─── DATA

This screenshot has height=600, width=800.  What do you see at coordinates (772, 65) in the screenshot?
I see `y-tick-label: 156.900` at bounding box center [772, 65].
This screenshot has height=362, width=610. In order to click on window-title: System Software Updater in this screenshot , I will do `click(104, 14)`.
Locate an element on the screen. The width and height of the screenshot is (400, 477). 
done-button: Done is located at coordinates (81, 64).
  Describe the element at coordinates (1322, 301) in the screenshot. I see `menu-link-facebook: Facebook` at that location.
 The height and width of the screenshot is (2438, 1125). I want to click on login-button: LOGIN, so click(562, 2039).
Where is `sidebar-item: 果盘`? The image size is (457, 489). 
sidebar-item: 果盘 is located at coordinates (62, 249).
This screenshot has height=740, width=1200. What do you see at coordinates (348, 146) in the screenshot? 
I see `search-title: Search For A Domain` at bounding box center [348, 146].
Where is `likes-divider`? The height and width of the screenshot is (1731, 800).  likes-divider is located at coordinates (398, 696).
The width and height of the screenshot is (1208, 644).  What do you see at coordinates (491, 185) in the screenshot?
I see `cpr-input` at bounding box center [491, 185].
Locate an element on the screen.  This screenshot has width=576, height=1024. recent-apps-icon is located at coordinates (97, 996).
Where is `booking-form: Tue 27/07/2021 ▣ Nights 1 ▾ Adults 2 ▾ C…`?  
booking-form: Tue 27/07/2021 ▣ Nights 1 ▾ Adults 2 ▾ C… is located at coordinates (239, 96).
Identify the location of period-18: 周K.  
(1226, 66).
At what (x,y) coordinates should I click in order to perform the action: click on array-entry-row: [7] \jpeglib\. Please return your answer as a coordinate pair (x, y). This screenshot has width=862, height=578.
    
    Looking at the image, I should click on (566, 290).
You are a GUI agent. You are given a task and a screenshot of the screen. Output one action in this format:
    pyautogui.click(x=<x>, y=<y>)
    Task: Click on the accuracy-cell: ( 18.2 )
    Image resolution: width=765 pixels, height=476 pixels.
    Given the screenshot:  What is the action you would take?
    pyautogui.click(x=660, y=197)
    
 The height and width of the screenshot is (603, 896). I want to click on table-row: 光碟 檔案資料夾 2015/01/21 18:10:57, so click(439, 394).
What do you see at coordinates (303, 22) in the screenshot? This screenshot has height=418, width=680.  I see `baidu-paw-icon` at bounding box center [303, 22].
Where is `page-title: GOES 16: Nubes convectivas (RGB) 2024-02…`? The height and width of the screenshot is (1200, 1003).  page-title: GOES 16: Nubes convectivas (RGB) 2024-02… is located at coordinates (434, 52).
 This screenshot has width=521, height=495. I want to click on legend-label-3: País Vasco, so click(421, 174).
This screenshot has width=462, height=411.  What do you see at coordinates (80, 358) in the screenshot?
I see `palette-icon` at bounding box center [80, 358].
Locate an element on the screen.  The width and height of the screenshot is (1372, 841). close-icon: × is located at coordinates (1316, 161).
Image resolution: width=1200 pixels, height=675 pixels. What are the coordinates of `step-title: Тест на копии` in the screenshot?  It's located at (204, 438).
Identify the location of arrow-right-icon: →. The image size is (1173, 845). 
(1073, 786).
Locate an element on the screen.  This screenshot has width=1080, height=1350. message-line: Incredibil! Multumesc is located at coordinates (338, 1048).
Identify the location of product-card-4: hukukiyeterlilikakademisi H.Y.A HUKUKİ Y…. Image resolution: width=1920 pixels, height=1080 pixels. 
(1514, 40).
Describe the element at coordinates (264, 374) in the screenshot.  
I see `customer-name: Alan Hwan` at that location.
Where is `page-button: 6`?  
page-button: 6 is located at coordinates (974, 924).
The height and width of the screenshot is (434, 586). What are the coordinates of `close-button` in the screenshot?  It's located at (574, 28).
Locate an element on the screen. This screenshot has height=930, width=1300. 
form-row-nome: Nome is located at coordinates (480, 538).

──────

Show each line of the data above that contains the string "booking". Case counts.

Where is `booking-form: Tue 27/07/2021 ▣ Nights 1 ▾ Adults 2 ▾ C…`?  
booking-form: Tue 27/07/2021 ▣ Nights 1 ▾ Adults 2 ▾ C… is located at coordinates (239, 96).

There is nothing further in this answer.